You’ve written some of the highest-profile recent series and movies about women: “Side by Side,” “Nise – The Heart of Madness” -and sometimes inspired by women’s creativity “Female Mail.” Do you think “Harassment” in some ways advances the conversation about women’s issues? If so, how?
Camargo: Yes. I’ve created strong female characters, very different from each other and with different approaches, but the main theme of those stories wasn’t necessarily the role of women in the world or predominantly female issues – except maybe for “Correio Feminino” (female mail, in a loose translation). In “Harassment,” beyond the multiple female leads, the theme takes the spotlight.

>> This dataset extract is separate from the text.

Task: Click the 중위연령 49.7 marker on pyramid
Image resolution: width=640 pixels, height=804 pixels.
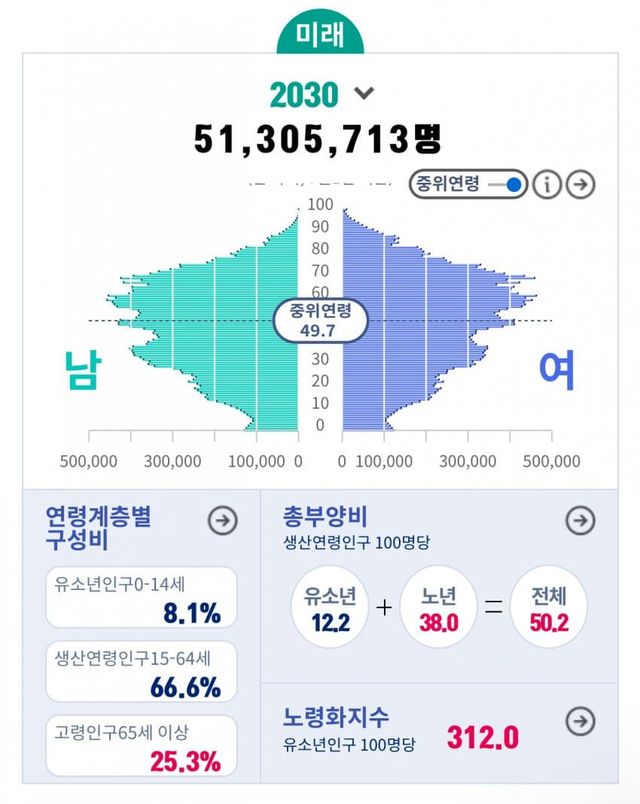Action: coord(321,321)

The story only happens because the leads are women with desires, vulnerabilities, and above all else, strength that is essentially feminine. The women make the world go round in ‘Harassment.’
Had #MeToo lifted off when you originally wrote “Harassment”? And how did its growth into a global revolution affect, if in any way, the development of the project.
Camargo: When I started writing ‘Harassment,’ #MeToo hadn’t yet begun, but there was already a very interesting movement on the web. It was in the air – never before had people spoken so much about sexual harassment, violence against women, sexism and rape culture. Women are still being abused, sexism remains, but now there’s also a very strong movement against it. Thus, #MeToo emerging while the series was being written was just a confirmation that we were on the right track.
The title of the series is “Harassment.” I believe, however, that much of it deals with the victims and supporters organization into a group which courageously takes on a powerful member of the establishment and, against odds, wins. Is that true? Could you explain briefly how the series is structured?
Camargo: The story basically has two opposing narratives: the doctor’s and his victims’. In the first half, the antagonist is on the rise and the women, to the contrary, are at their worst – they are introduced amid their suffering, one on each chapter, as a choir to which voices are added one by one. In the second half, the choir is complete – also with the presence of a third vector: a journalist. The women then come together, gain strength, and the doctor’s downfall begins.
About the title: It all starts with harassment: a socially tolerated behavior, often encouraged, which paves the way for terrible sexual violence. That’s what we’re talking about: a whole system that silently enables violence and abuse against women, and a women’s movement that breaks the silence.